La stessa vicenda, ci racconta sempre Fornaro con rammarico, è andata in scena perfino un mese fa al Credem di Via Antonio D’Auria, dove un altro assistito dell’associazione, volendo spostare per comodità logistiche il proprio conto da Pomigliano D’Arco a Sant’Anastasia, ha ricevuto, così come al Banco Di Napoli, lo stesso umiliante trattamento. Allora che dire, potremmo stare qui delle ore a scrivere di contratti in Braille da sottoporre alla clientela non vedente. Di contratti elettronici da inviare via mail in modo tale da poter essere interpretati dalle tecnologie in uso dagli stessi ciechi, e successivamente avallati attraverso la firma elettronica. Di consentire ai disabili motori un tranquillo accesso alla struttura. Ma ecco, seppur coscienti di parlare di qualcosa di facilmente attuabile, sappiamo che, nella nostra società, tutto ciò, si presenta come surreale, fantascientifico.
Per offrire ai lettori una cronaca equilibrata e non tendenziosa, abbiamo provato, più volte nella stessa giornata, a metterci in contatto con la direzione centrale di Intesa San Paolo, il gruppo che fa capo al Banco Di Napoli. Ma al centralino torinese di Piazza San Carlo, dopo averci comunicato di non potersi pronunciare in merito, hanno deciso di fornirci un contatto telefonico al quale avremmo potuto avanzare tutte le nostre domande di stampa. Una sorta di assistenza alla clientela. Peccato, però, che quel numero, chiave di tutte le nostre porte, risulti praticamente inattivo. E nel tentativo di ricavarne qualcosa dal noto motore di ricerca internet di Mountain View, scopriamo, con un’amara risata, che digitando quella serie di cifre, otteniamo un prevedibile risultato: nulla. Senza ulteriori commenti, traetene voi le conclusioni.
A questo punto, ci pare chiaro che, dopo il verificarsi di continui episodi, a Sant’Anastasia, per quanto riguarda la gestione con il pubblico disabile da parte degli istituti finanziari, ci sia un vergognoso problema di discriminazione.

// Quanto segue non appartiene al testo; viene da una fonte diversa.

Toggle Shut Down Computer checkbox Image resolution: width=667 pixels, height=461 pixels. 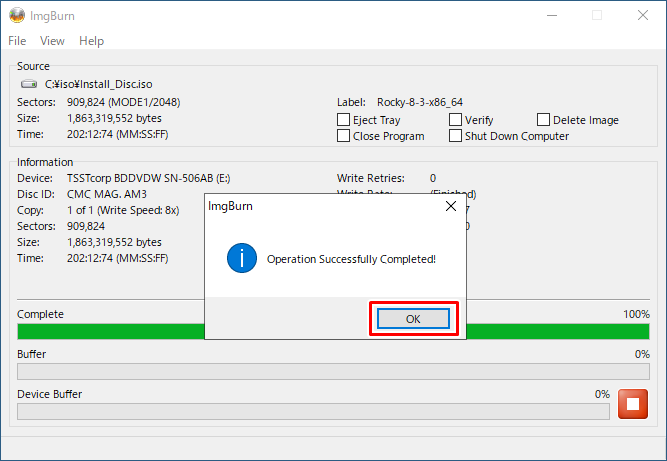pos(456,136)
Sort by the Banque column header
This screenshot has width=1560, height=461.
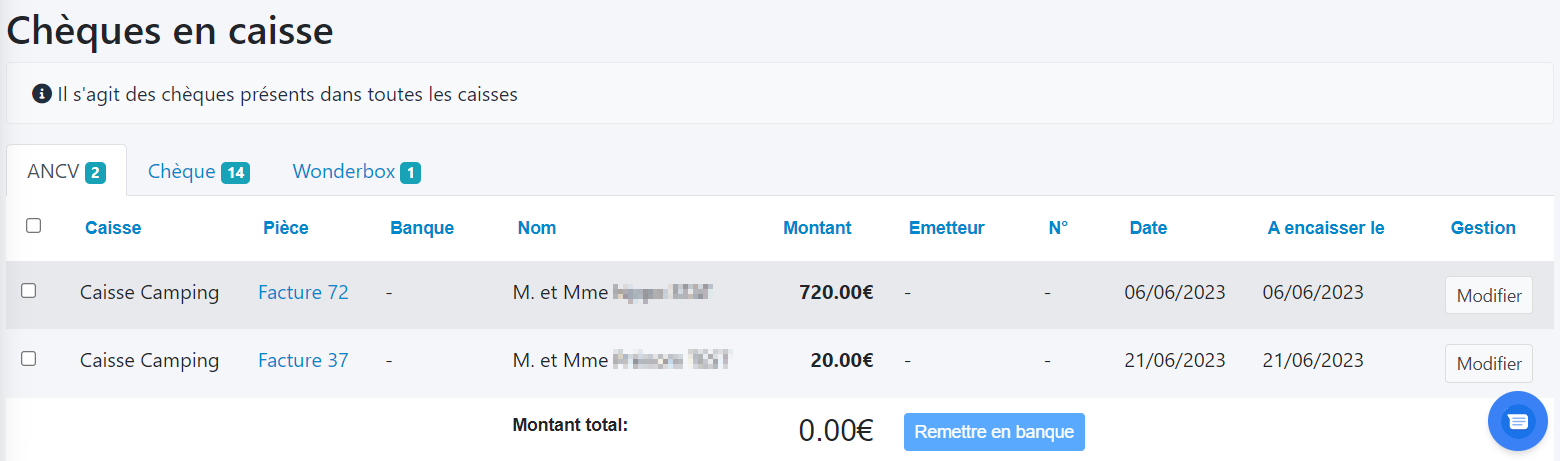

Non sappiamo bene se questo dipenda da una scarsa preparazione professionale impartita dagli stessi istituti, che non investono nelle competenze dei propri dipendenti, o ci troviamo soltanto di fronte a dei casi isolati attribuibili all’ignoranza dei singoli direttori. In ogni modo, restiamo dell’opinione che, alla luce dei fatti evidenziati, la politica locale, da destra a sinistra e in comune accordo con il primo cittadino, si dovrebbe mobilitare in tal senso. Chiedere dei chiarimenti alle sedi preposte.
Il diritto alle pari opportunità, e le leggi in materia di discriminazioni, non devono essere miseramente calpestate. A Sant’Anastasia sta avvenendo un qualcosa di inqualificabile, e le forze politiche, il Sindaco, che tanto si spendono nelle loro carte di intenti a favore della disabilità, hanno il dovere di dare ai disabili anastasiani un chiaro segnale che li faccia sentire tutelati. Pongano, concretamente, la loro azione politica per il miglioramento delle condizioni di vita e di socialità di una numerosa fetta di cittadini. Essere umiliati, fregandosene altamente delle leggi vigenti sul nostro territorio, dovrebbe farci vergognare. Tutti. Nessuno escluso.